**EXTRAIT DU TEXTE**
Polycarpe n'avait pas perdu de vue les apôtres qu'il avait dirigés vers Lugdunum pour y prêcher l'évangile. Cette jeune Église, fondée par Pothin, son disciple, dans la ville de Plancus, ne lui inspirait pas un intérêt moindre que celle de Smyrne : c'étaient deux branches d'une même famille qu'il embrassait dans un amour égal. Au moyen des nouvelles que lui apportaient des courriers ou des marchands chrétiens venus à Smyrne des bords du Rhône, Polycarpe suivait avec une sollicitude paternelle les progrès de la chrétienté lugdunaise ; il applaudissait à ses succès, s'inquiétait de ses dangers, prêt à lui venir en aide autrement que par des vœux et des prières.

De leur côté, Pothin et ses auxiliaires tournaient souvent leurs pensées et leurs regards vers les rivages asiatiques, quittés par eux sans retour. Non contents de demeurer avec Polycarpe en communion de doctrine et de charité, ils entretenaient une correspondance suivie avec ce pontife, autrefois leur pasteur et leur maitre. En retour, il en recevaient par lettres les sages conseils, les encouragements sympathiques, les consolations au besoin. Grâce à ce commerce épistolaire, les premiers apôtres de Lugdunum, rameaux détachés de l'Église de Smyrne, avaient toute facilité de conserver dans toute sa pureté la sève qu'ils avaient puisée sur ce tronc apostolique, d'en augmenter la vigueur et la puissance. Ils comptaient sur cette Église-mère ; ils savaient que leur voix éveillerait un écho de profonde sympathie au cœur de Polycarpe, qu'ils trouveraient en lui, avec une puissante intercession auprès de Dieu, des secours de tout genre pour le développement et la consolidation de leur œuvre.

**DONNÉES FOURNIES**

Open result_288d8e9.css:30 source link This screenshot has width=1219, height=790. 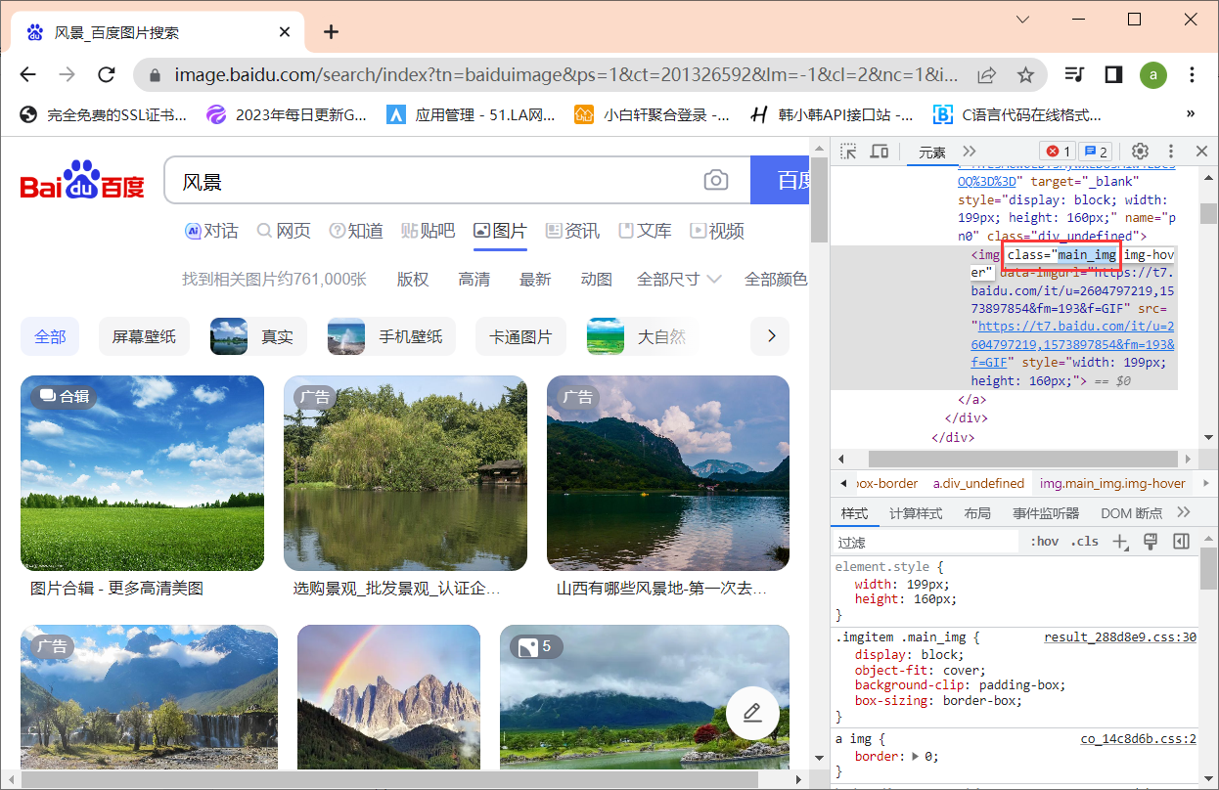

* * *

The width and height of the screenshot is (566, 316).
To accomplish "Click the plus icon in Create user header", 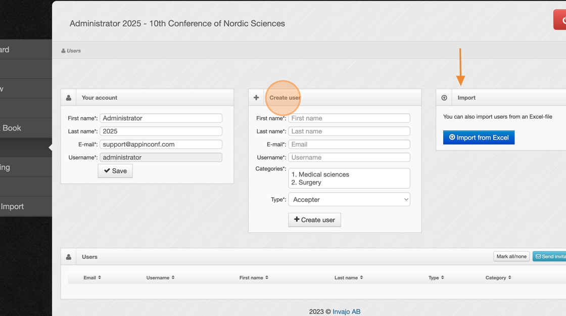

**EXERCICE**
Recopiez à l'identique le passage de l'extrait sur Polycarpe et l'Église de Lugdunum qui s'ouvre sur les mots « Polycarpe n'avait pas » et se referme sur « et des prières. ».

**CORRIGÉ**
Polycarpe n'avait pas perdu de vue les apôtres qu'il avait dirigés vers Lugdunum pour y prêcher l'évangile. Cette jeune Église, fondée par Pothin, son disciple, dans la ville de Plancus, ne lui inspirait pas un intérêt moindre que celle de Smyrne : c'étaient deux branches d'une même famille qu'il embrassait dans un amour égal. Au moyen des nouvelles que lui apportaient des courriers ou des marchands chrétiens venus à Smyrne des bords du Rhône, Polycarpe suivait avec une sollicitude paternelle les progrès de la chrétienté lugdunaise ; il applaudissait à ses succès, s'inquiétait de ses dangers, prêt à lui venir en aide autrement que par des vœux et des prières.